Task to complete:
Retype everything from the line containing "Where should I" down to the end of the records, keeping the pictures out of your answer.

Exercise input:

⟨

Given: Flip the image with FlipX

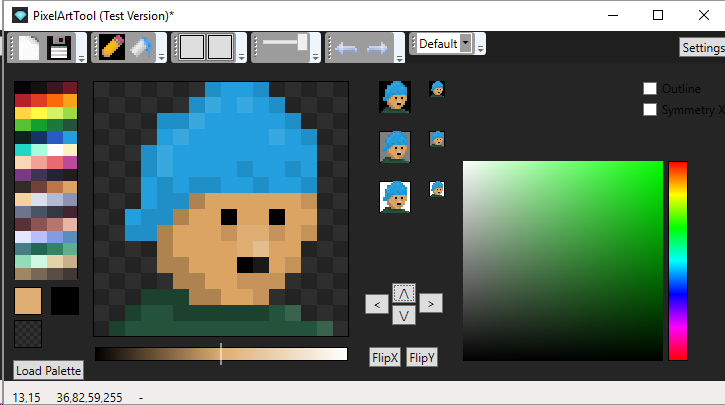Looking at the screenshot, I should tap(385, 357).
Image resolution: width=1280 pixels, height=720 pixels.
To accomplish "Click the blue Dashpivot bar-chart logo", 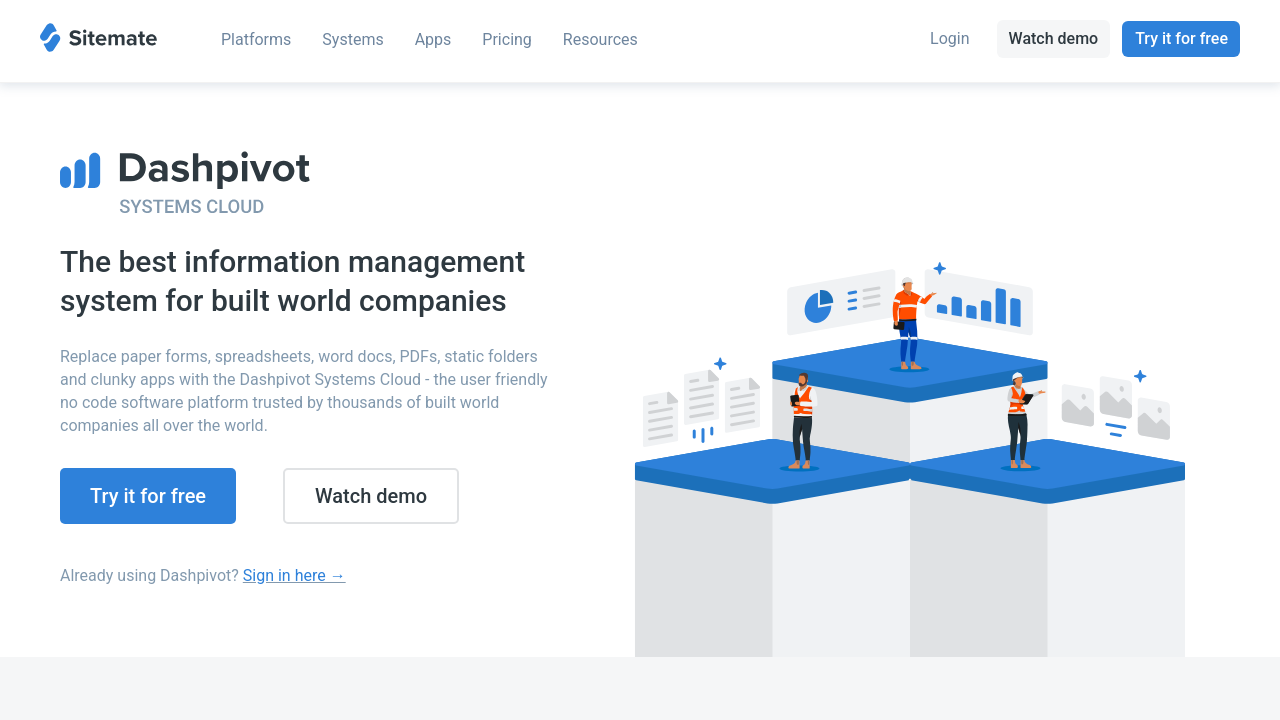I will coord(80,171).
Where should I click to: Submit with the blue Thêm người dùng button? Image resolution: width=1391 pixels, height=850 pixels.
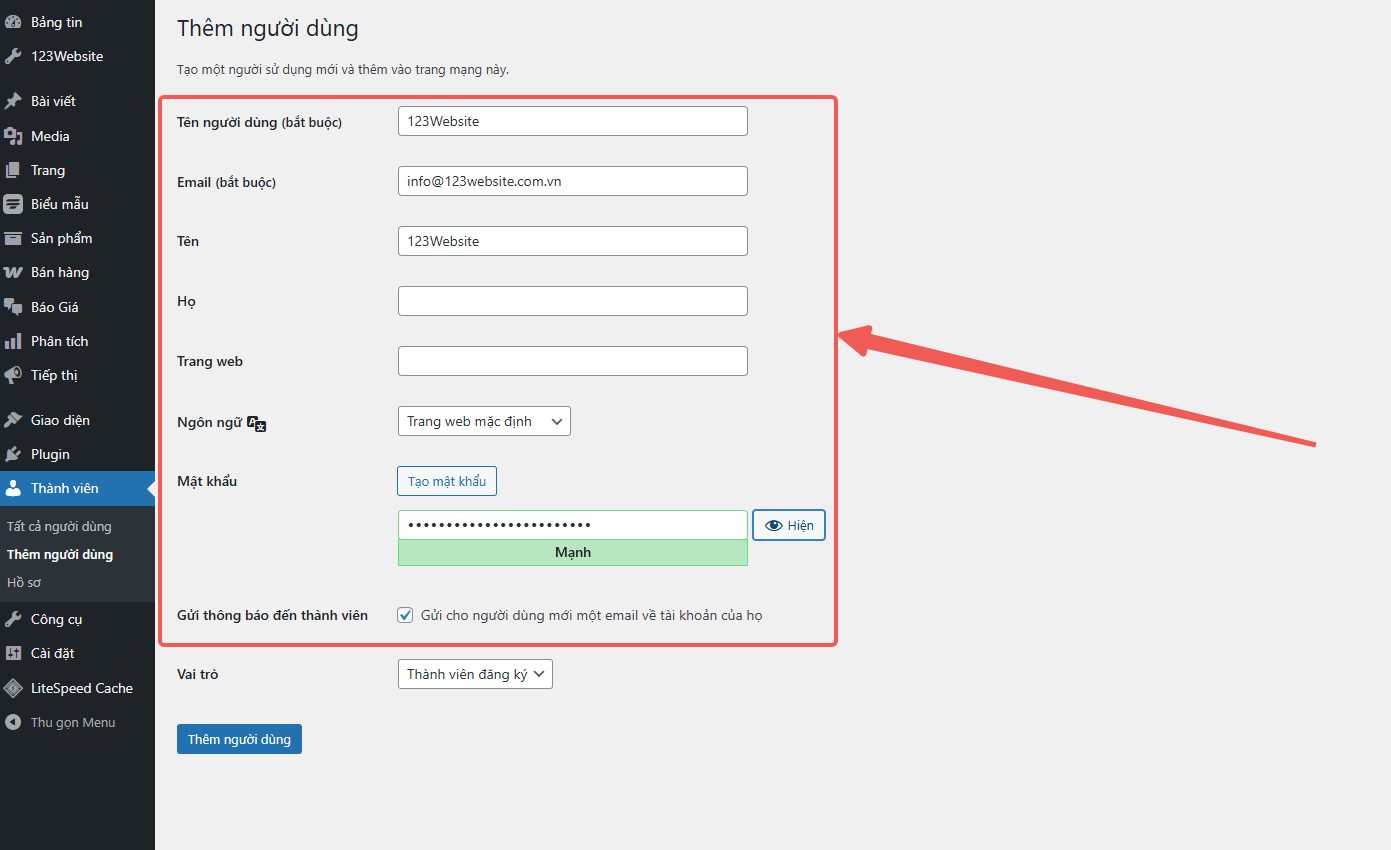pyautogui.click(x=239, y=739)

⟩

The result:
Where should I click to: Submit with the blue Thêm người dùng button? Image resolution: width=1391 pixels, height=850 pixels.
pyautogui.click(x=239, y=739)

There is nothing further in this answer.